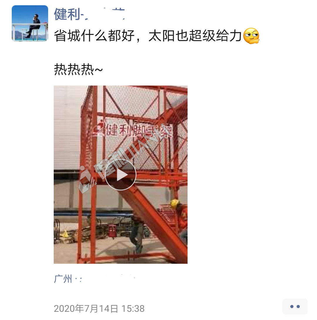Screen dimensions: 317x320
Task: Open the 健利 username link
Action: [x=89, y=14]

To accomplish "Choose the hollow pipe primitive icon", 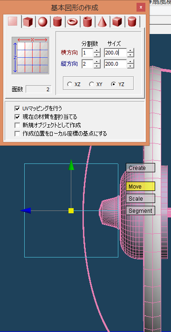I will (x=87, y=21).
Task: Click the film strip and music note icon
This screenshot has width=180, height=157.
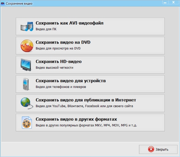Action: [x=27, y=26]
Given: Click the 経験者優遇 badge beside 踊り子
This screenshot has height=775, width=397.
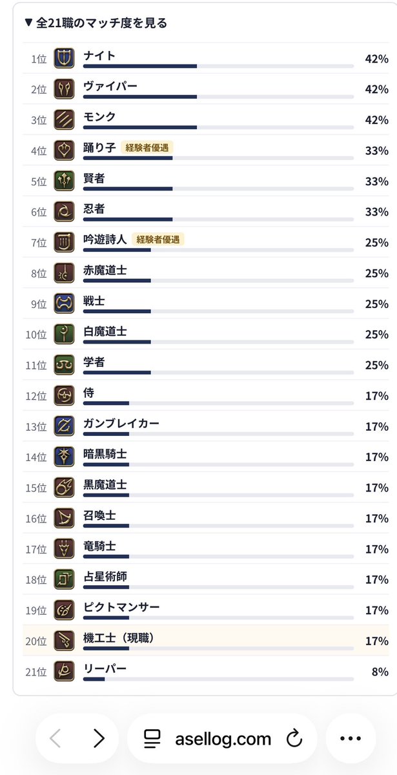Looking at the screenshot, I should coord(147,147).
========================================
■ **Directive**
Print the entries again from the line containing "Task: Click the" through the final line of the entries, reproducing each line as it appears and leaving out the pictures.

■ **Answer**
Task: Click the film strip and music note icon
This screenshot has width=180, height=157.
Action: [x=27, y=26]
Given: Click the 経験者優遇 badge beside 踊り子
This screenshot has height=775, width=397.
Looking at the screenshot, I should coord(147,147).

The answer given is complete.